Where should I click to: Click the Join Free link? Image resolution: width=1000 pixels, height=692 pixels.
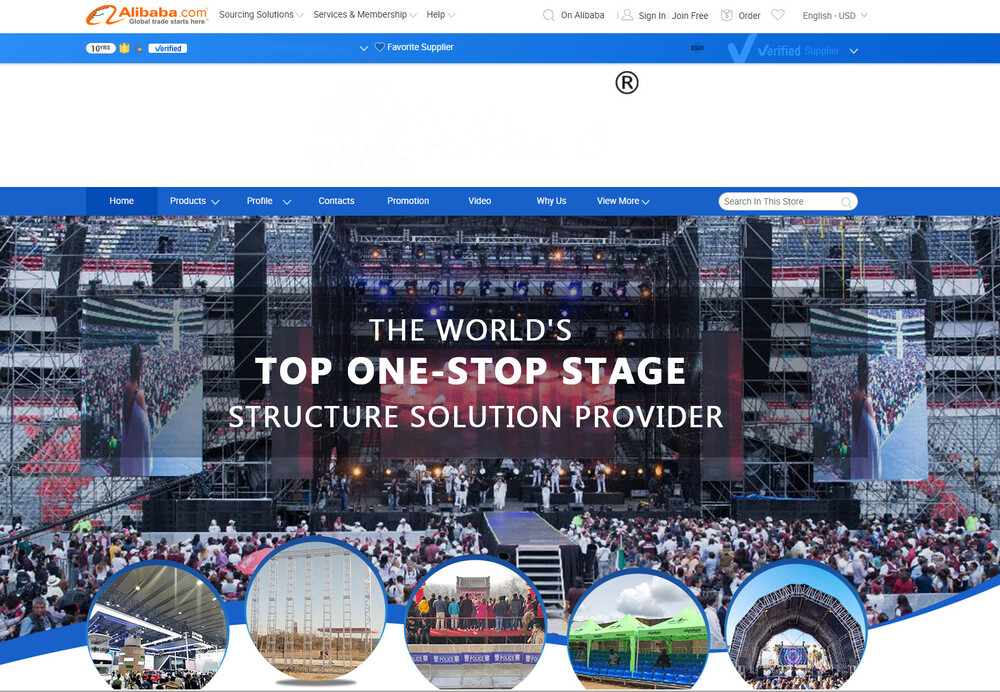pos(690,16)
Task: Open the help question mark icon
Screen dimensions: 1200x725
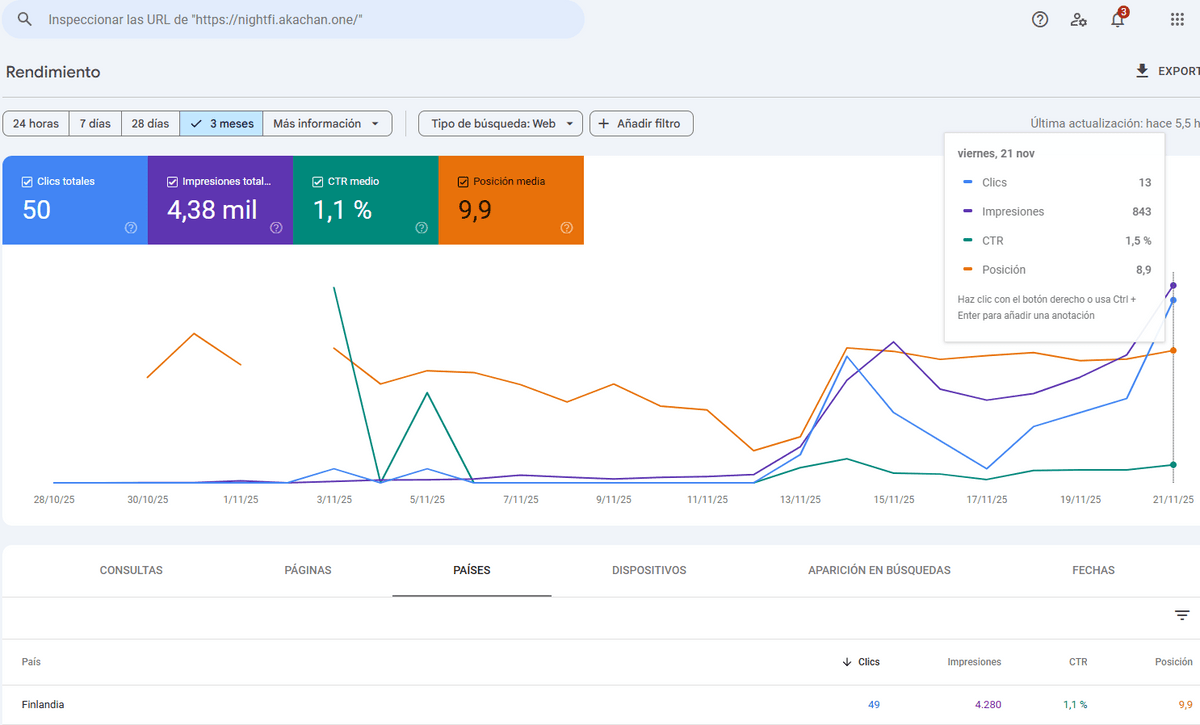Action: click(x=1040, y=19)
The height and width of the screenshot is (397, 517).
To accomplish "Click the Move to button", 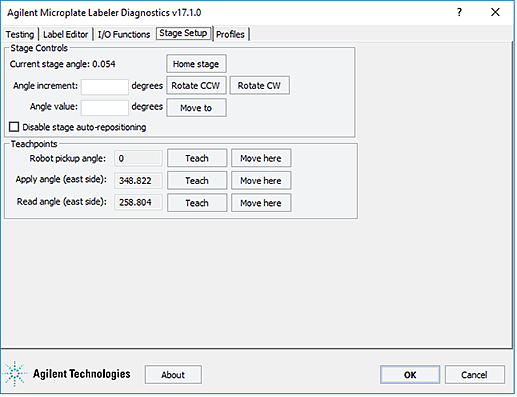I will click(x=196, y=108).
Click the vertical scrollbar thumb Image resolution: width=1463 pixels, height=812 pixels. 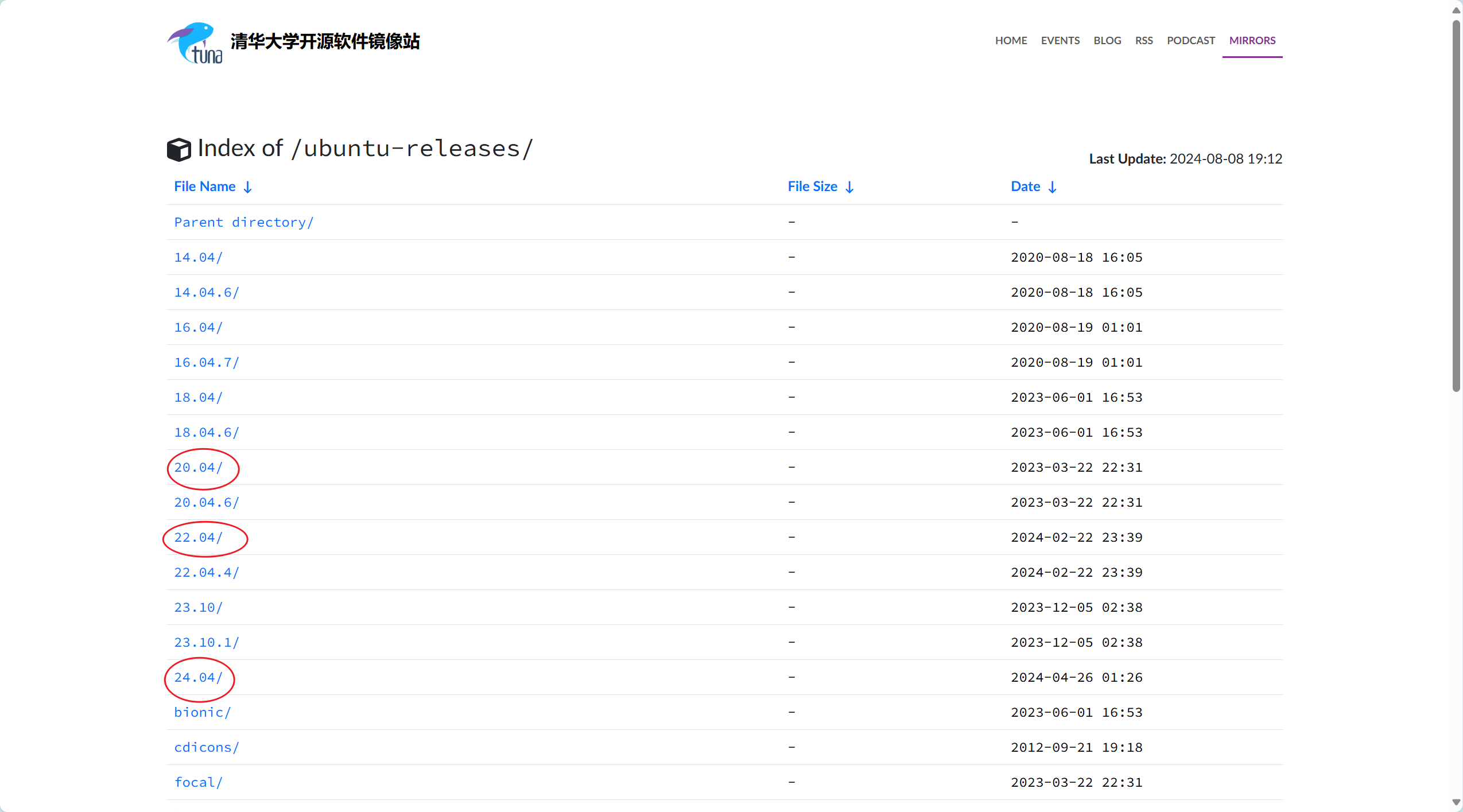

◆ What you need to do ◆
Set down word for word the lines from the first entry through the line with "The height and", both included, omitting pictures.

◆ Written response ◆
Where should I click to: Click the Join Free link? Image resolution: width=1000 pixels, height=692 pixels.
pos(690,16)
Task: Open the help question mark icon
Screen dimensions: 1200x725
Action: click(x=1040, y=19)
The height and width of the screenshot is (397, 517).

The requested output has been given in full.